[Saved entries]
▬▬▬

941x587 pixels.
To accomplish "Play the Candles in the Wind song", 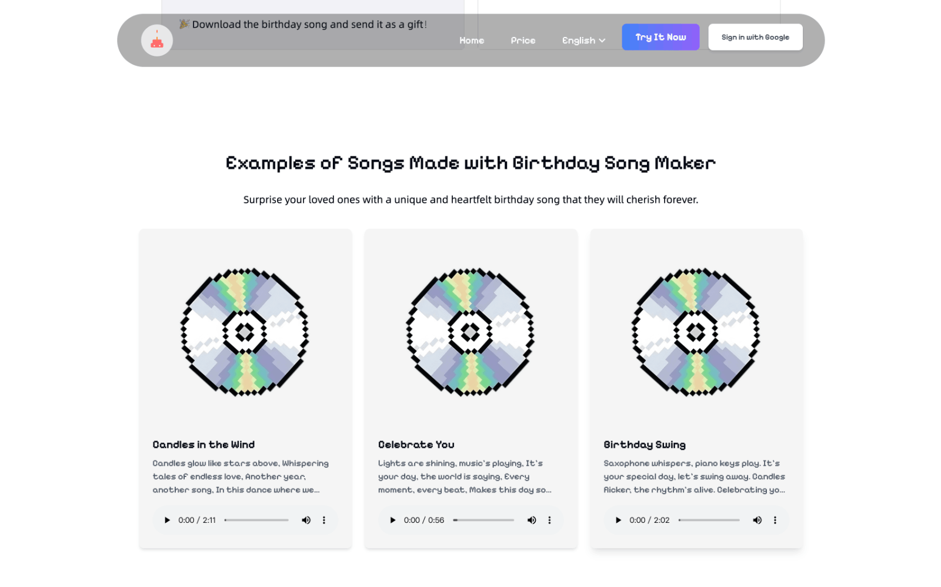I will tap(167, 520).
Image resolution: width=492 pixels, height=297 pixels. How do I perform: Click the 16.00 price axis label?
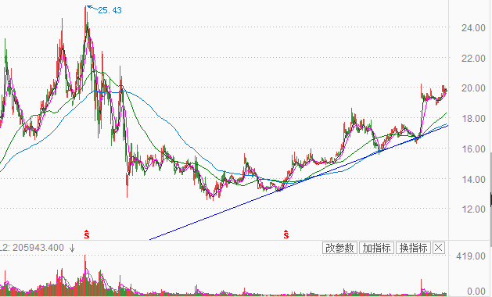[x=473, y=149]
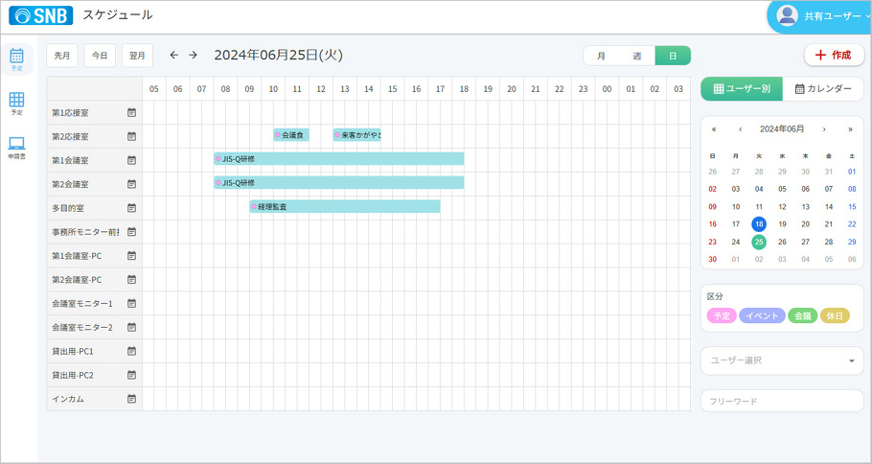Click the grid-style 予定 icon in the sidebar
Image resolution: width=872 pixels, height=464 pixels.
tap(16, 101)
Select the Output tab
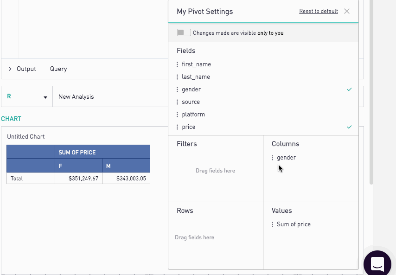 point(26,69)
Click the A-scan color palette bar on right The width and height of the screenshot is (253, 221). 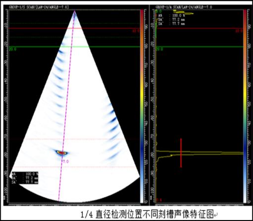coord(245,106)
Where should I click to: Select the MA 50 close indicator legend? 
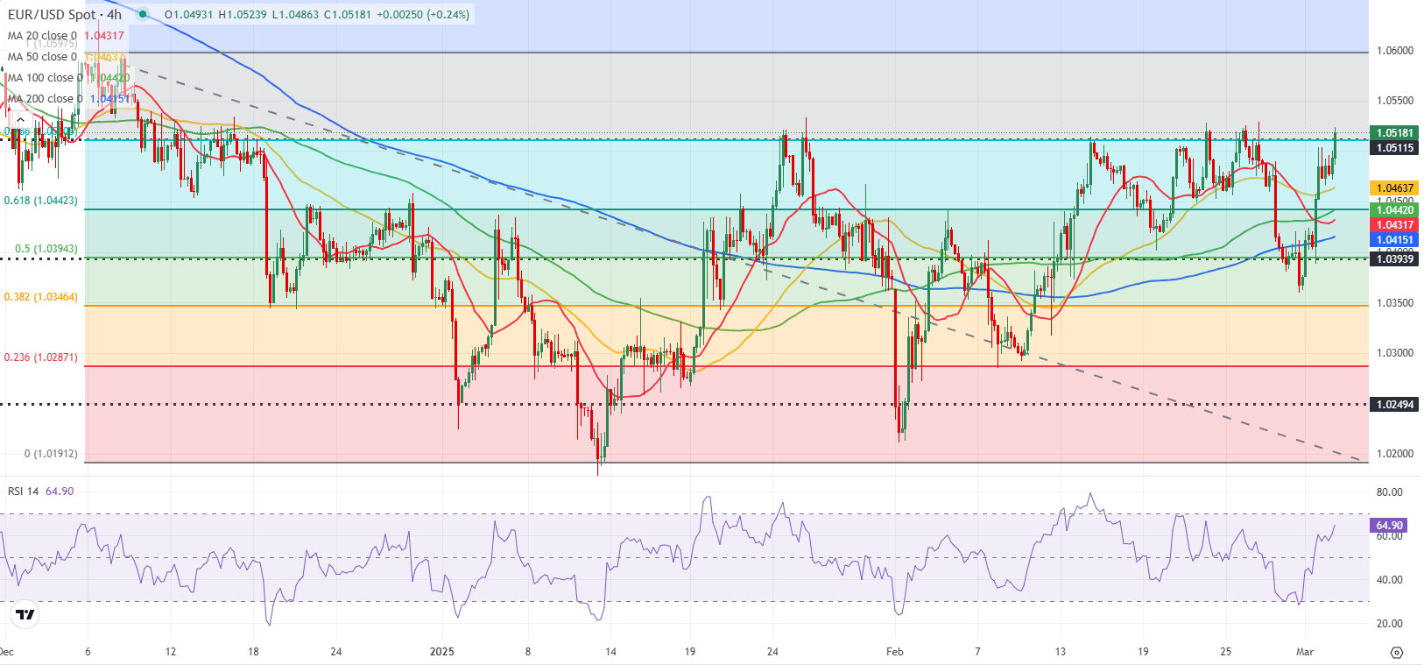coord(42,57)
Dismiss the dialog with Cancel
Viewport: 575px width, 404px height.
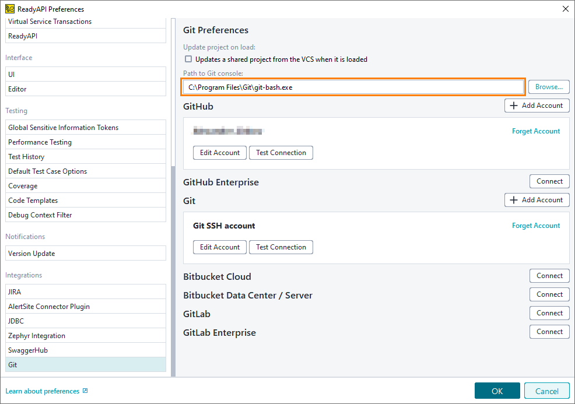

▬▬▬

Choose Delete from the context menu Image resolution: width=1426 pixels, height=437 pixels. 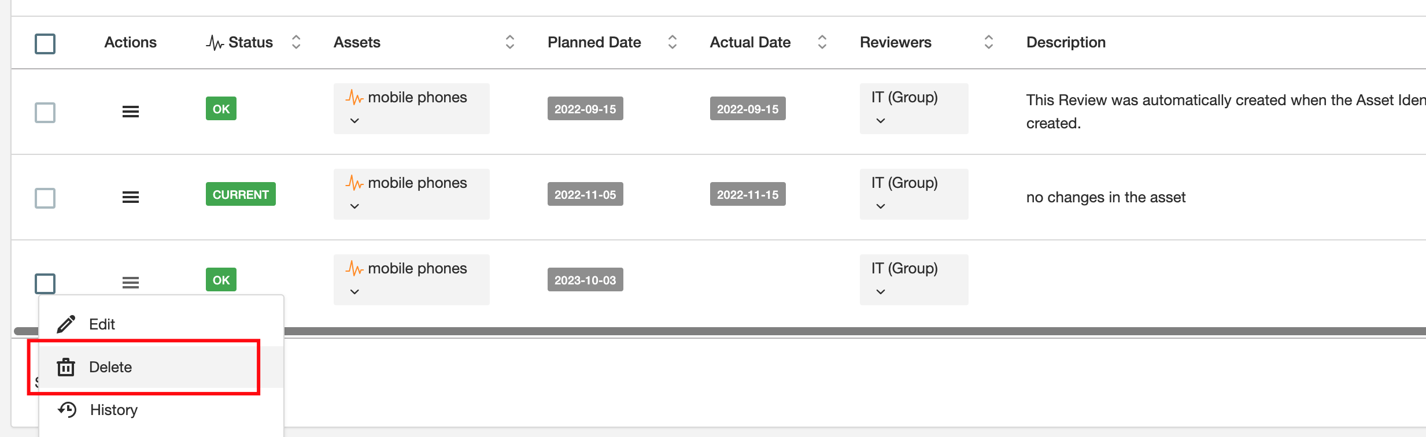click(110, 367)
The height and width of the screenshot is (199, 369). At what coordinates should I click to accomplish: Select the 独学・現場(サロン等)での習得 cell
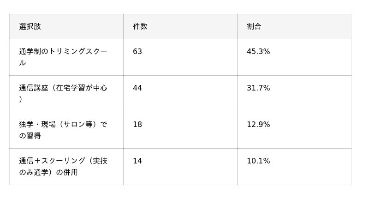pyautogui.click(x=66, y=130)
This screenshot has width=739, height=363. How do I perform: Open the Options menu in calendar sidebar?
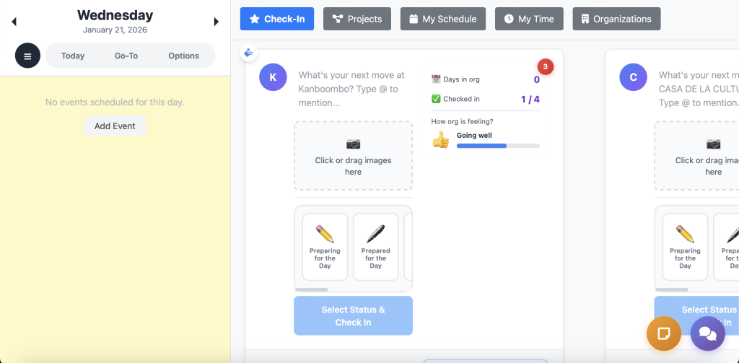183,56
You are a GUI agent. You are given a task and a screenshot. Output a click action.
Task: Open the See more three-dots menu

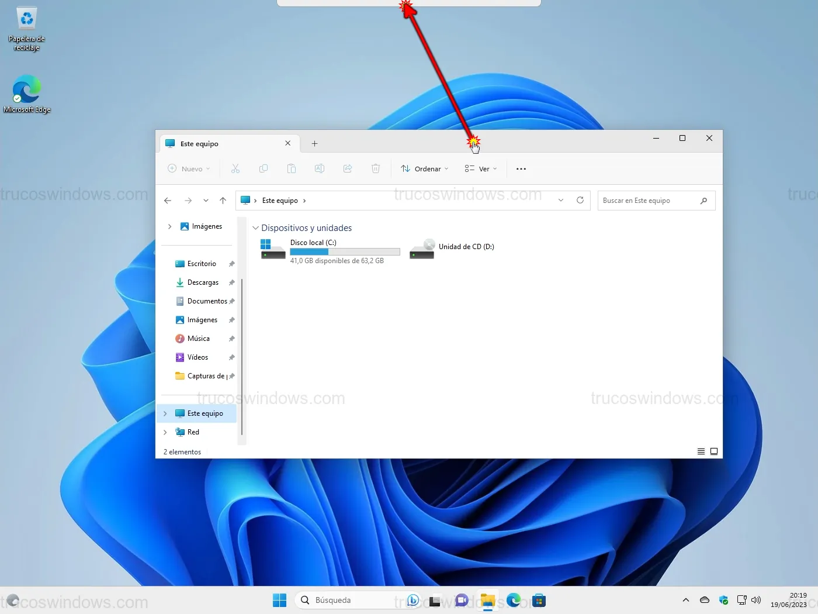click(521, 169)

▬▬▬

### WHAT THE EXERCISE ASKS
Copy nothing but the lines above from the one with "The height and" to the one with "You are a GUI", inclusive, word for word. Leave every picture out.

### TASK OUTPUT
The height and width of the screenshot is (199, 369). At what coordinates should I click to accomplish: Select the 独学・現場(サロン等)での習得 cell
pyautogui.click(x=66, y=130)
This screenshot has width=739, height=363. How do I perform: Open the Options menu in calendar sidebar?
183,56
You are a GUI agent. You are given a task and a screenshot. Output a click action.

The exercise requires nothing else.